Témoin majeur de l'histoire d'Avignon, le pont Saint-Bénezet est construit à partir du XIIe siècle, puis plusieurs fois emporté par les crus du Rhône, avant d'être reconstruit et définitivement laissé en l'état au XVIIe siècle. A l'origine, il existait un pont antique en bois reliant Villeneuve à Avignon. C'est sur ces bases que fut bâti un premier pont dont les piliers étaient reliés probablement par des passerelles de bois. Il a été ouvert à la circulation dès 1184.
Ce pont, poste frontière entre l'État pontifical et le territoire de France, était l'un des seuls pour traverser le Rhône sur des kilomètres en amont et en aval, un bon moyen de collecter des taxes sous la forme d'un péage ou d'une aumône à saint Bénézet. Il a même été durant toute une période l'unique pont entre la ville de Lyon et la mer, ce qui en faisait alors un point de passage obligatoire pour de nombreux marchands, voyageurs, etc. Avant ce pont, on traversait ici le Rhône en barque.
Mais ce premier pont de l'époque romane est détruit jusqu'à la quatrième arche pendant le siège terrible que Louis VIII fit subir à la ville en 1226. A cette époque existait la confrérie de "l'oeuvre du pont", née de l'influence de Bénézet, regroupant 24 frères. Grâce à leurs quêtes incessantes et à l'habile utilisation des péages, ils peuvent entreprendre la construction d'un pont gothique en pierre sur les restes de l'ouvrage datant du XIIe siècle, sur le même principe de construction de ponts tout aussi fameux dans la région : le pont du Gard ou le pont Julien de Bonnieux.Le nouveau pont s'étire sur environ 900 mètres et compte quelques 22 arches. Au Moyen Age, le pont St Bénézet s'intègre sur l'un des plus importants itinéraires de pélerinage entre l'Italie et l'Espagne. Il va devenir indispensable à la cour pontificale qui s'installe en Avignon au XIVe siècle.
Très vite, les cardinaux s'installent à Villeneuve pour fuir les nuisances d'Avignon, qualifiée alors par le poète Pétrarque de "plus infecte et plus puante des villes de la terre". Le pont était à ce moment le lien le plus direct entre les multiples résidences que se faisaient édifier les cardinaux, et le Palais des Papes situé à l'intérieur des remparts d'Avignon. A chaque passage sur le pont, les Papes ont pour habitude de s'arrêter devant la chapelle de Bénézet pour prier un instant et laisser une aumone d'un florin.Le pont est pavé en 1377 sur ordre du cardinal de Blandiac, afin de remédier aux problèmes fréquents de glissades à l'origine de nombreux accidents et chutes dans le Rhône. Louis XIV est l'un des derniers à avoir franchi le Rhône avant son "effondrement" au XVIIe siècle, mais il ne voulut jamais payer sa restauration, malgré sa volonté d'en devenir propriétaire.
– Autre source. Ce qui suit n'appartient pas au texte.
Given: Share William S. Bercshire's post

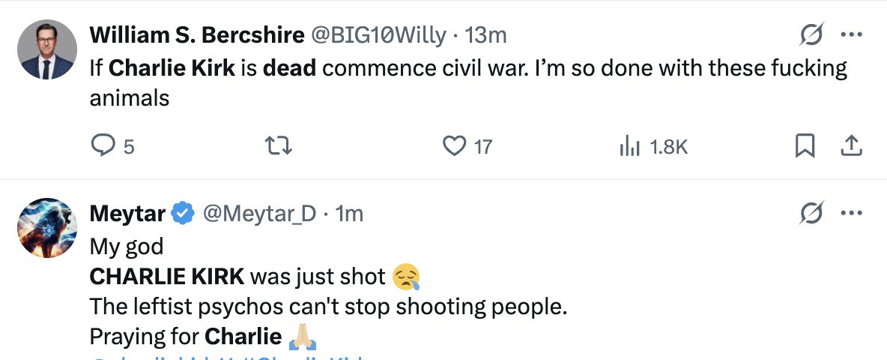Looking at the screenshot, I should [x=851, y=146].
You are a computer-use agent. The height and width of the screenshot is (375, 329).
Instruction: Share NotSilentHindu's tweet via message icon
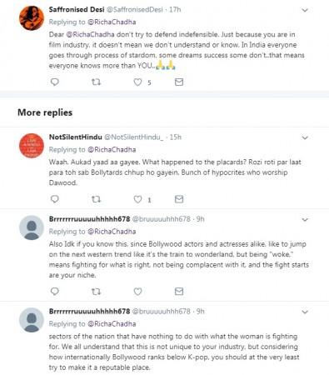point(179,199)
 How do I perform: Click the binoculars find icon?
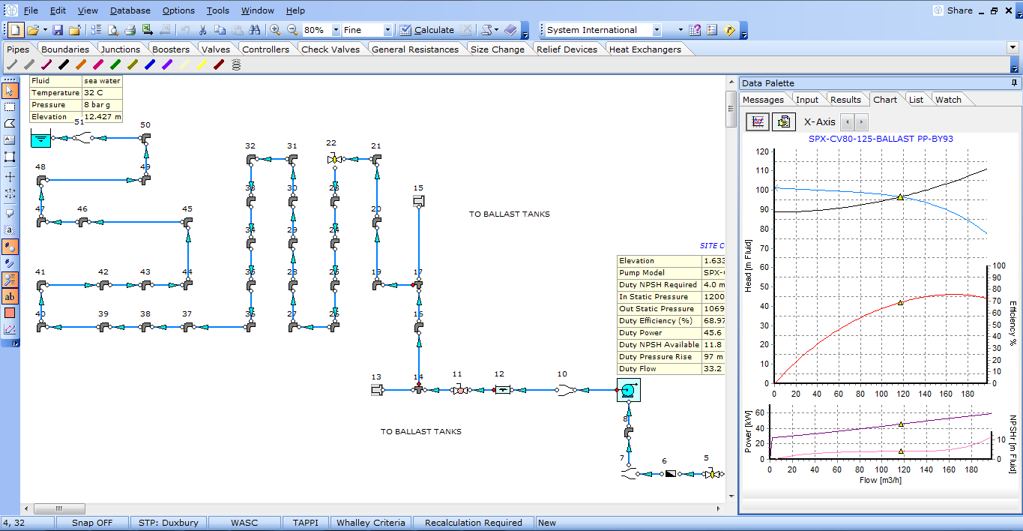coord(254,30)
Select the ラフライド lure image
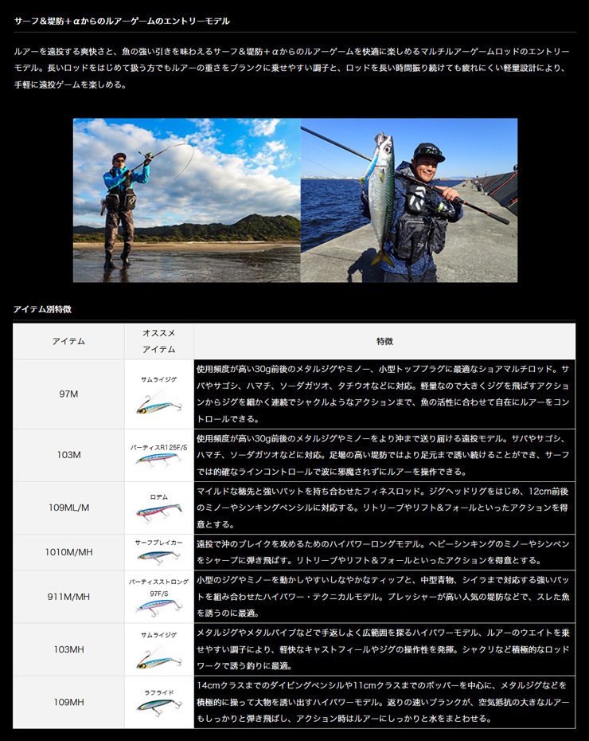 click(158, 708)
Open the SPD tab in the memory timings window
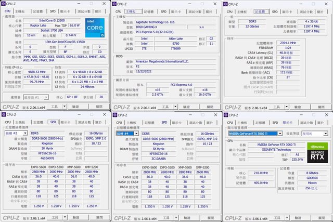 point(274,10)
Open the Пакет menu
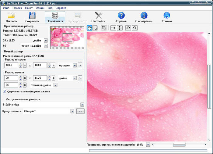 tap(29, 8)
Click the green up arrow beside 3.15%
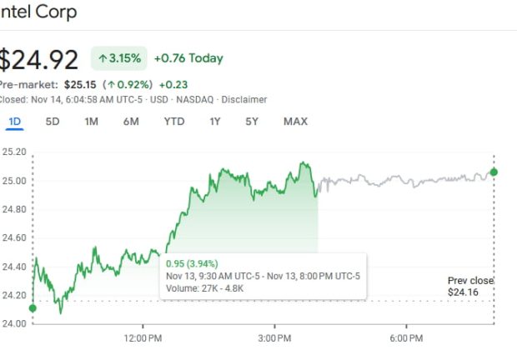 102,58
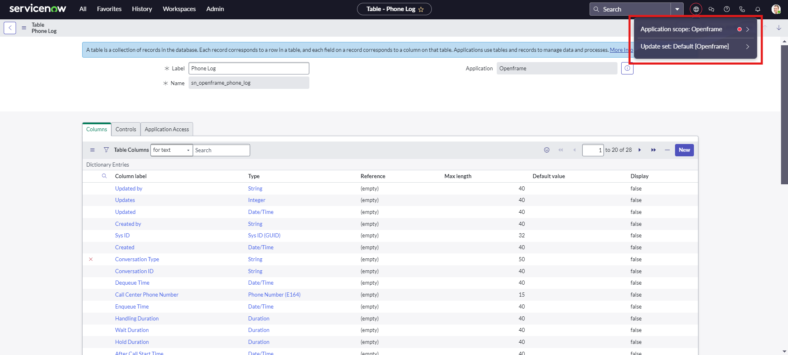The width and height of the screenshot is (788, 355).
Task: Open the 'for text' search dropdown
Action: 171,150
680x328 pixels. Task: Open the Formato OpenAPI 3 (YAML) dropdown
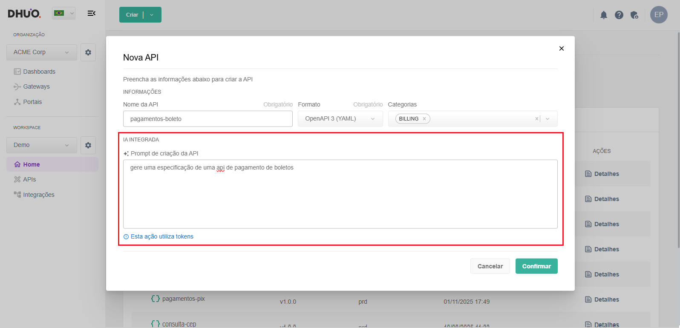tap(340, 119)
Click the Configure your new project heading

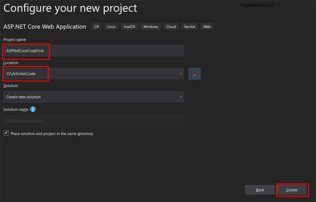pos(70,8)
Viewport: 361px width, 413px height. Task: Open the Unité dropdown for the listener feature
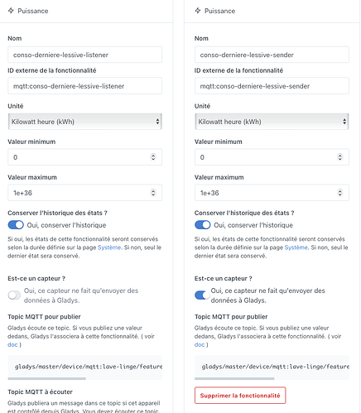coord(84,122)
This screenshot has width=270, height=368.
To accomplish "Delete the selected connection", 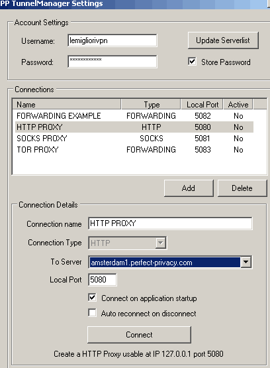I will 242,188.
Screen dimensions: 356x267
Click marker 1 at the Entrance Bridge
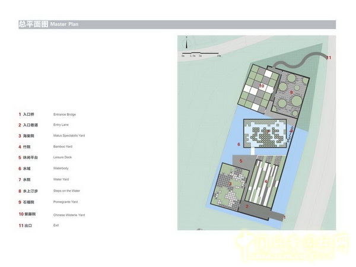click(x=285, y=218)
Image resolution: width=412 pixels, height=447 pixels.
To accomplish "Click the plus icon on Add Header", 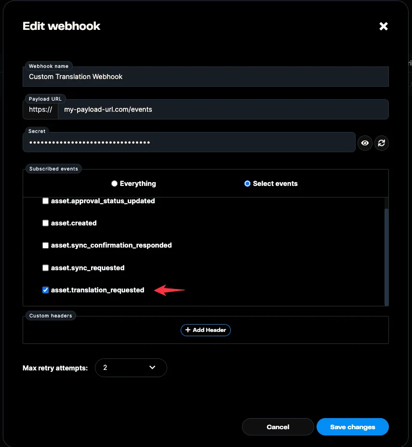I will pos(188,330).
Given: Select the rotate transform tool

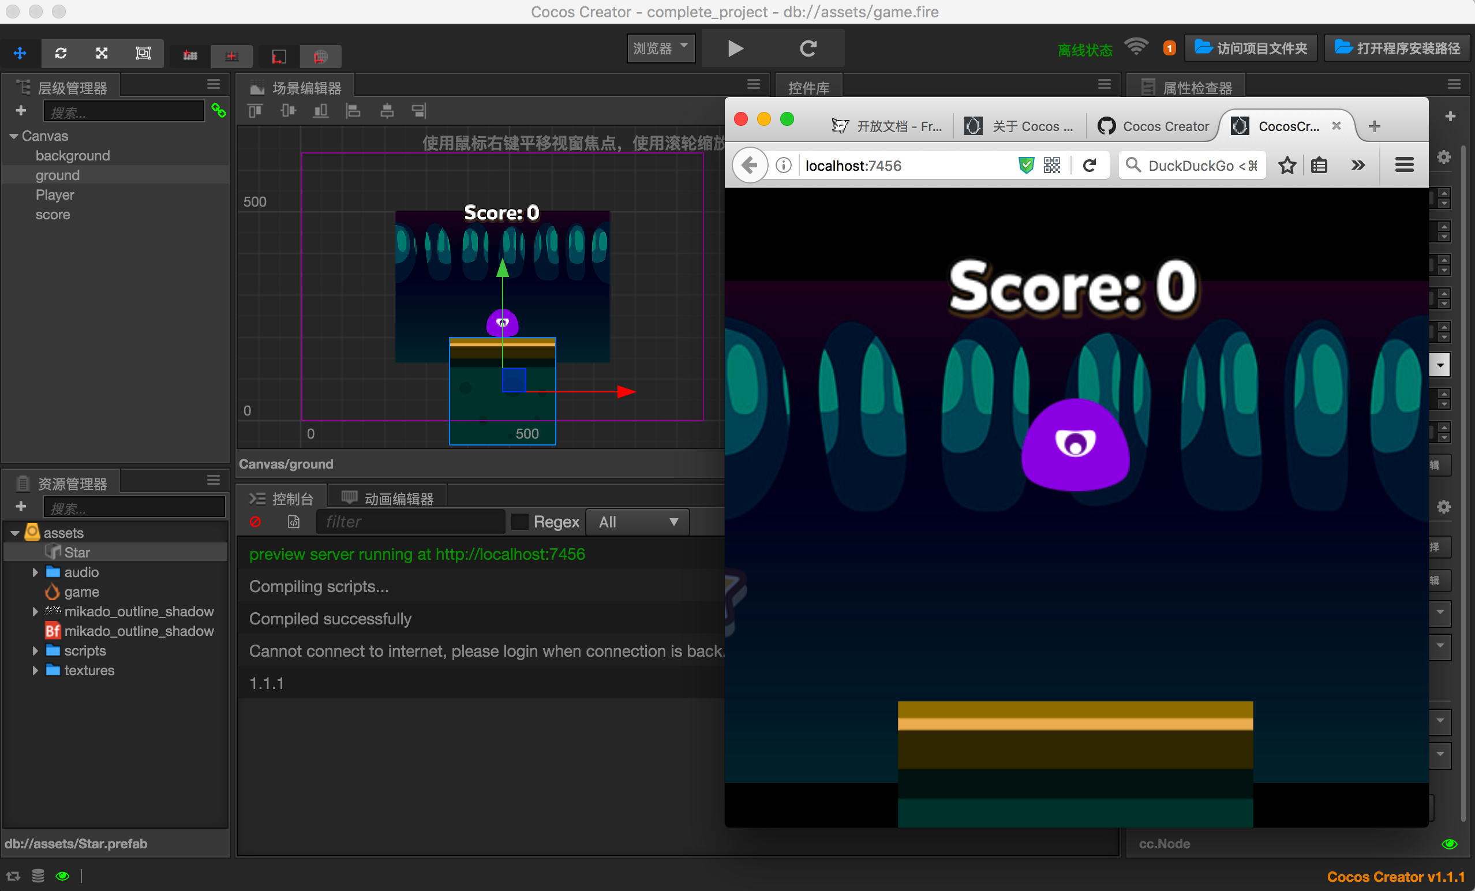Looking at the screenshot, I should point(60,53).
Du pont lui-même, il reste les quatre célèbres arches et la tour Philippe le Bel, du côté de Villeneuve-lès-Avignon. Du haut du Rocher des Doms, et avec un effort d'imagination, on peut alors reconstruire le passé : le fleuve tourbillonant, imprévisible, inquiétant, d'un niveau beaucoup plus élevé qu'aujourd'hui, l'ile de la Barthelasse, à peine en formation et la Tour Philippe le Bel à son extrémité, baignée par les eaux.
On ne connait pas vraiment l'origine ni l'auteur de cette chanson. Peut être date-t-elle du temps des guinguettes qui s'étaient établies au XIXe siècle sous les arches ruinées du pont dans l'île de la Barthelasse. La chanson, reprise par Adolphe Adam dans une opérette à la fin du XIXe siècle, devint une comptine dont le succès fit le tour du monde.